Exercise directions:
Put the stretch of data from the line containing "Identify the location of Symbol." through the line containing "View site information is" into a JSON list of strings, one string per line, skipping blank lines.

Exercise materials:
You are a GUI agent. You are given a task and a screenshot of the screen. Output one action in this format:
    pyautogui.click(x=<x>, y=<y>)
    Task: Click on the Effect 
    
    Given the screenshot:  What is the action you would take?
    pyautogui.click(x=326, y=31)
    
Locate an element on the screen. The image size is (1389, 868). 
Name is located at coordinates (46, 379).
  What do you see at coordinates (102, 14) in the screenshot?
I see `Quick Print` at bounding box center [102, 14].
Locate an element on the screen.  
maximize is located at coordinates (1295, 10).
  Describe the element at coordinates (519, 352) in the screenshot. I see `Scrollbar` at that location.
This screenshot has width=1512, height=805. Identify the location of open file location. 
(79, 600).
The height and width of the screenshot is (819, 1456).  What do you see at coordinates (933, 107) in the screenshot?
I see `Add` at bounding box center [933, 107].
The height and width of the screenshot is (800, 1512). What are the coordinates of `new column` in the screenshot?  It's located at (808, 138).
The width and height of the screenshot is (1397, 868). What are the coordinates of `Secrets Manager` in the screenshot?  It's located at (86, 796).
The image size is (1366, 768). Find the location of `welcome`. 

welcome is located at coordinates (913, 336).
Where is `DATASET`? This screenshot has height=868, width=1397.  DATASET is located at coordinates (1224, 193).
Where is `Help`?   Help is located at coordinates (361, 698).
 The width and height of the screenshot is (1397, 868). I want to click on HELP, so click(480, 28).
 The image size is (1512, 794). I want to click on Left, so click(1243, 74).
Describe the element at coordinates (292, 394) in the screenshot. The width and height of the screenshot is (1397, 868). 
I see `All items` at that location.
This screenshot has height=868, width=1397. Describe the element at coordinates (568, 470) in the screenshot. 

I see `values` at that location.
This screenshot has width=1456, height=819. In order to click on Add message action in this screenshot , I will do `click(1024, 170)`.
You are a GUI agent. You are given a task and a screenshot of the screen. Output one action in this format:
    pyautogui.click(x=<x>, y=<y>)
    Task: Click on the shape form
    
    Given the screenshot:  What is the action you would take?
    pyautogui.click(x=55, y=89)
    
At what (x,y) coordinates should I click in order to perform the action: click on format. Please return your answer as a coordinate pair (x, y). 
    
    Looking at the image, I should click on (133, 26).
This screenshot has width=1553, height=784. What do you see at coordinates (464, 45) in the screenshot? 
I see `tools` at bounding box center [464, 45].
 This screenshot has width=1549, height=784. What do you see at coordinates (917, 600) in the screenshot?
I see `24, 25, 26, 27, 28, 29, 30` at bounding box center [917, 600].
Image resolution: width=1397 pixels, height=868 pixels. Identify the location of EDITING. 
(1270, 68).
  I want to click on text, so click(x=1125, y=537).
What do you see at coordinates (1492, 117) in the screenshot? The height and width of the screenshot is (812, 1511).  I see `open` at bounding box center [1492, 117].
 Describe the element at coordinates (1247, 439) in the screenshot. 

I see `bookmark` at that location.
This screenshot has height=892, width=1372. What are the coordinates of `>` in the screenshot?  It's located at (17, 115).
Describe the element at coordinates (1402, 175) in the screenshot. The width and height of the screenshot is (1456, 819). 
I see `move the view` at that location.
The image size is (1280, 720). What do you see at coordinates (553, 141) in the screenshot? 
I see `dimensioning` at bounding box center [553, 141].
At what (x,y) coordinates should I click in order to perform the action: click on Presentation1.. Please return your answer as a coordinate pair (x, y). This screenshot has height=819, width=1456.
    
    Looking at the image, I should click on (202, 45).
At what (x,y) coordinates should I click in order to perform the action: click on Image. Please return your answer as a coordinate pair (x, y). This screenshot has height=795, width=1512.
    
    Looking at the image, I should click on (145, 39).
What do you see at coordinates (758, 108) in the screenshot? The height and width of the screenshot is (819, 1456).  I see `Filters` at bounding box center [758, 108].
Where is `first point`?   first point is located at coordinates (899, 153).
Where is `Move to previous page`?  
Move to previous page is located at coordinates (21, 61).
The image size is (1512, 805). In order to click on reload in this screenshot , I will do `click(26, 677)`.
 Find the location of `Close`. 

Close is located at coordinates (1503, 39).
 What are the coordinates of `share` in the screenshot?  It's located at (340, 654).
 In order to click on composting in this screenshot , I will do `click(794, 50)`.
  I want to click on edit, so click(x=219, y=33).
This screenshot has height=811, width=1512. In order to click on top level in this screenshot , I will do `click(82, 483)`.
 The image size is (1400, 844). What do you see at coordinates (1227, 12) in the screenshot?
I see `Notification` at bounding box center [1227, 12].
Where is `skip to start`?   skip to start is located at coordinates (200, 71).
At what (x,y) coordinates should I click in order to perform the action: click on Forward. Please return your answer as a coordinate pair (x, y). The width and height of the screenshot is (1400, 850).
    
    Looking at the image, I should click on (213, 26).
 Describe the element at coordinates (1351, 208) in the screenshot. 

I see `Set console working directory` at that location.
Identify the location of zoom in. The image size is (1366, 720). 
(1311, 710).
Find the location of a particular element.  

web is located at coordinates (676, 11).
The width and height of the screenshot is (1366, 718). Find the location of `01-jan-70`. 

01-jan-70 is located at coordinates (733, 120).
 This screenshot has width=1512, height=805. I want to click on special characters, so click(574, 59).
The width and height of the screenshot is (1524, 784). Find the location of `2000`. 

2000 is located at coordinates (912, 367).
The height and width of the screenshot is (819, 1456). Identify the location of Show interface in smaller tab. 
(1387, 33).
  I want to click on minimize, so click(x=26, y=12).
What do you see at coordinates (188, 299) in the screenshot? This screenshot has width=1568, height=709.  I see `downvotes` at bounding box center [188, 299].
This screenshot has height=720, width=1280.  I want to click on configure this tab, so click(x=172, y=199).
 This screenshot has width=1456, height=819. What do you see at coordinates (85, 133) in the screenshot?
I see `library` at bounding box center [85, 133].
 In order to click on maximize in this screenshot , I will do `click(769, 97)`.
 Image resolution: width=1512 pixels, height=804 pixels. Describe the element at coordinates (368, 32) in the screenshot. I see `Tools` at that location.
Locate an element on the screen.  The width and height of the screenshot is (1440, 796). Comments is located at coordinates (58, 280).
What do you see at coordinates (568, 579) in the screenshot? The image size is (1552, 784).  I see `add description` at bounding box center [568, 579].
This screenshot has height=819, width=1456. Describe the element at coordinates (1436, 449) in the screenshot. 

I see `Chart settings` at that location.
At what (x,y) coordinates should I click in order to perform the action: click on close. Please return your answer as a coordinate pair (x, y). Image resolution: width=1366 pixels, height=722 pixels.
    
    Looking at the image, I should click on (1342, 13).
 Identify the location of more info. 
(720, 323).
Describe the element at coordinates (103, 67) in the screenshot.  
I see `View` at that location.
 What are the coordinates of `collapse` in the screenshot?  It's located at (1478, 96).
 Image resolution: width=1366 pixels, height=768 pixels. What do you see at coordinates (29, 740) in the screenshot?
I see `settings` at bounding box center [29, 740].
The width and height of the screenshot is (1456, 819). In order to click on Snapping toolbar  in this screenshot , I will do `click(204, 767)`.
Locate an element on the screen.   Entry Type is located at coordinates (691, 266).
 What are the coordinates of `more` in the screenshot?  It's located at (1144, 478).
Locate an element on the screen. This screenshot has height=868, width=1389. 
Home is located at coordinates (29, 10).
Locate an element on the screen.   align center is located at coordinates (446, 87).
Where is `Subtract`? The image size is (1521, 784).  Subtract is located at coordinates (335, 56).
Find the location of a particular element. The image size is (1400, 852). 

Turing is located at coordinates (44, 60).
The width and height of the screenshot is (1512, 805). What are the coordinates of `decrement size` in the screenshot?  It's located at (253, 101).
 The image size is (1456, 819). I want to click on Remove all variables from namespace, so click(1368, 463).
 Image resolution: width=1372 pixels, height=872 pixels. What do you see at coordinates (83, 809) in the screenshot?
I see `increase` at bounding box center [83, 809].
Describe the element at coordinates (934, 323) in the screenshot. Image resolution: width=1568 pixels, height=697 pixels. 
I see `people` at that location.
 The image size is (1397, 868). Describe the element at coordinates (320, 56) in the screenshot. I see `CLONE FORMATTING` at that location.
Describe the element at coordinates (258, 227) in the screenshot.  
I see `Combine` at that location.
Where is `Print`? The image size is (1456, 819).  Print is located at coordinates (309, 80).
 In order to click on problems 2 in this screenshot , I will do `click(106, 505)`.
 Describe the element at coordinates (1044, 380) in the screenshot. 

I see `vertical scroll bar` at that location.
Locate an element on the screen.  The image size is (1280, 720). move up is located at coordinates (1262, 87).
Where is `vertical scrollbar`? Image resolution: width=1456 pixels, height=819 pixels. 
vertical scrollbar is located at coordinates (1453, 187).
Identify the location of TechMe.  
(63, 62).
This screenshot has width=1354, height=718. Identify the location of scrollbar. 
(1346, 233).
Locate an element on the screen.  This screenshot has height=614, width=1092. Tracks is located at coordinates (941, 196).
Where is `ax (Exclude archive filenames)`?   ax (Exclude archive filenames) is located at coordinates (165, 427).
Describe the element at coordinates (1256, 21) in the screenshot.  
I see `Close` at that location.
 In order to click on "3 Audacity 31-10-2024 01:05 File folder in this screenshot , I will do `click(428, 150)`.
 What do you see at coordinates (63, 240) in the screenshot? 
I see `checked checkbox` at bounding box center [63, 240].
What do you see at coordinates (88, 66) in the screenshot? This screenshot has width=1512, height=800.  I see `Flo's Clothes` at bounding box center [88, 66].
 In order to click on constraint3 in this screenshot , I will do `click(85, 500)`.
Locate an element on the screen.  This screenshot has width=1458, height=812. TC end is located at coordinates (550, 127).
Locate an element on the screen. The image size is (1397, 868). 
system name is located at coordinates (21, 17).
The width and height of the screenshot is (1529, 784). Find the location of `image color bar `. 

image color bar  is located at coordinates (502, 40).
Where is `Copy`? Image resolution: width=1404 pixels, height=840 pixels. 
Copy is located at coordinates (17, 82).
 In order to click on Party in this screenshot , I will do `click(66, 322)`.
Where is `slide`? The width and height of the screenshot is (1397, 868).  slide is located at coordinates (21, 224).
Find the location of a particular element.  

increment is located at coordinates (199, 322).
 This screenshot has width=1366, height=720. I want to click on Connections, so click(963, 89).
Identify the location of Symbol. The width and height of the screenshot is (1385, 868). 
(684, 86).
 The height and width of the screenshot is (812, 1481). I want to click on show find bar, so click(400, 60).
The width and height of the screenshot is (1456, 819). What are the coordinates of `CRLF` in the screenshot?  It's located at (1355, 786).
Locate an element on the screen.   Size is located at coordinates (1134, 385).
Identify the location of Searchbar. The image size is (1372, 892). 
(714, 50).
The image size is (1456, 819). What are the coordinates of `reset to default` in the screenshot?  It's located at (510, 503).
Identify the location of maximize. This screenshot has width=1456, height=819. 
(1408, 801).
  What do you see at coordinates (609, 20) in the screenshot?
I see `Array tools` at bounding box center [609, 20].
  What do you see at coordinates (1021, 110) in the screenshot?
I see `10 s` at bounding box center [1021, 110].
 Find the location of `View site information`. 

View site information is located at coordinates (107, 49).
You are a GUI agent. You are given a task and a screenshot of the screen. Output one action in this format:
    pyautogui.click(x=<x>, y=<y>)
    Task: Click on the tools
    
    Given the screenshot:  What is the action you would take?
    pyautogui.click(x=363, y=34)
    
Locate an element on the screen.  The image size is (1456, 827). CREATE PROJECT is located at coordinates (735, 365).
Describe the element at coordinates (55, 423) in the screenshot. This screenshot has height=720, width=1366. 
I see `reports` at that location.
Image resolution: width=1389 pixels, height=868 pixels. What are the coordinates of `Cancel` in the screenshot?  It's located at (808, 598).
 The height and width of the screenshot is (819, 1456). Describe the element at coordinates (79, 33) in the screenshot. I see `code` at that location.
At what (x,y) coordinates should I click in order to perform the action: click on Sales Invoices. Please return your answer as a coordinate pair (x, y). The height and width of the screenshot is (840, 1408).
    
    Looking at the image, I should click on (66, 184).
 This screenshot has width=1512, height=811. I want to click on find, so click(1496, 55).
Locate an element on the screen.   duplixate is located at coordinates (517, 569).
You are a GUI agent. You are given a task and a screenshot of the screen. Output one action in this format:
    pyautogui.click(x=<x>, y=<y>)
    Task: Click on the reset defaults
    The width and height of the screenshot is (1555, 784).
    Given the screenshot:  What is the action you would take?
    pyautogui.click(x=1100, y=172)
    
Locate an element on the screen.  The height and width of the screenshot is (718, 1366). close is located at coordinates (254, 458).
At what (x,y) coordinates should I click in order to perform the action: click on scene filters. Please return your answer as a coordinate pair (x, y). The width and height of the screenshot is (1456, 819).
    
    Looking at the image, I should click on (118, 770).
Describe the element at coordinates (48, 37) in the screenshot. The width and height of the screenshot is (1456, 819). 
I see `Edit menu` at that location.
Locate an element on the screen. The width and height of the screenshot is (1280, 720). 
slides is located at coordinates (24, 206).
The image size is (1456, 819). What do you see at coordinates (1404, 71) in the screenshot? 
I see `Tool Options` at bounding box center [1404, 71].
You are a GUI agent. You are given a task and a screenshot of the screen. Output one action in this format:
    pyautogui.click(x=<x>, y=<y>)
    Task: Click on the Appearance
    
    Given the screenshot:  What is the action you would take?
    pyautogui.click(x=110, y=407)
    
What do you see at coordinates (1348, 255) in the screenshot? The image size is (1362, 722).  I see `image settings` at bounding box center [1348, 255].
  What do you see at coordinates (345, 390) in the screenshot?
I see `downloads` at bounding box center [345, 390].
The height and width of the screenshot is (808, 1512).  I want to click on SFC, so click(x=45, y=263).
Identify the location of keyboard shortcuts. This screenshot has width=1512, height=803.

Result for this exercise:
[
  "Identify the location of Symbol. The width and height of the screenshot is (1385, 868). ",
  "(684, 86).",
  " The height and width of the screenshot is (812, 1481). I want to click on show find bar, so click(400, 60).",
  "The width and height of the screenshot is (1456, 819). What are the coordinates of `CRLF` in the screenshot?  It's located at (1355, 786).",
  "Locate an element on the screen.   Size is located at coordinates (1134, 385).",
  "Identify the location of Searchbar. The image size is (1372, 892). ",
  "(714, 50).",
  "The image size is (1456, 819). What are the coordinates of `reset to default` in the screenshot?  It's located at (510, 503).",
  "Identify the location of maximize. This screenshot has width=1456, height=819. ",
  "(1408, 801).",
  "  What do you see at coordinates (609, 20) in the screenshot?",
  "I see `Array tools` at bounding box center [609, 20].",
  "  What do you see at coordinates (1021, 110) in the screenshot?",
  "I see `10 s` at bounding box center [1021, 110].",
  " Find the location of `View site information`. ",
  "View site information is located at coordinates (107, 49)."
]